Problem description:
In the entries below, find the line with "Where should I click to: Click the" and print exactly every line from there up to and including the line with "Click the door emoji in caption", with no other lines.

Data shown:
--------------------------------------------------

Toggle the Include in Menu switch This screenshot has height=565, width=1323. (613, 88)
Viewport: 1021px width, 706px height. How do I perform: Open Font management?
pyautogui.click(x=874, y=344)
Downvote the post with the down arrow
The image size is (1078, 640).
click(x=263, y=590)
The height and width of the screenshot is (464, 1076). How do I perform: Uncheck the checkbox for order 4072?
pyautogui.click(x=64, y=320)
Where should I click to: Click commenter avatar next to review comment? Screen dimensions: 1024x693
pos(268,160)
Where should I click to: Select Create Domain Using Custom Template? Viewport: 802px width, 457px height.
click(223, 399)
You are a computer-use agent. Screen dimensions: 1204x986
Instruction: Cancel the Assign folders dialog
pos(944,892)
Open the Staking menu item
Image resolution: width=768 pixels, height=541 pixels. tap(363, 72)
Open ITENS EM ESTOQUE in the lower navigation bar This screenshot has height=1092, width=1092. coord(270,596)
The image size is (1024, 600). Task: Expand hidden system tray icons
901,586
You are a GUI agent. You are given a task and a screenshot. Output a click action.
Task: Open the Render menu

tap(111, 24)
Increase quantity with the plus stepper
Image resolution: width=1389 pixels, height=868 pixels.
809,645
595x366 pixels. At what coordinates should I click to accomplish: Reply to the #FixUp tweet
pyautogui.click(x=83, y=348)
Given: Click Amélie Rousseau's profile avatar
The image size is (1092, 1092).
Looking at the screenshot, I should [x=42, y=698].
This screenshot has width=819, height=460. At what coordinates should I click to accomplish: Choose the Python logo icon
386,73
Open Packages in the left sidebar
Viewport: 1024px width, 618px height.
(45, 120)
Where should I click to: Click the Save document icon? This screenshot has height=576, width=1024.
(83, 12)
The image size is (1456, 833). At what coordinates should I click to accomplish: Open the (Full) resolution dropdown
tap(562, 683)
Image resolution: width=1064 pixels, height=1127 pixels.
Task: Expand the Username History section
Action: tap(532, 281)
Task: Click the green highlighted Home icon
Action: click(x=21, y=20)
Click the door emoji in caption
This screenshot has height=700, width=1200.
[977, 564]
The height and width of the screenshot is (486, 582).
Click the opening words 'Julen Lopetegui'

--------------------------------------------------

Completed task:
Where should I click to: Click the Save document icon? This screenshot has height=576, width=1024.
(83, 12)
The image size is (1456, 833). At what coordinates should I click to accomplish: Open the (Full) resolution dropdown
tap(562, 683)
Image resolution: width=1064 pixels, height=1127 pixels.
Task: Expand the Username History section
Action: tap(532, 281)
Task: Click the green highlighted Home icon
Action: click(x=21, y=20)
Click the door emoji in caption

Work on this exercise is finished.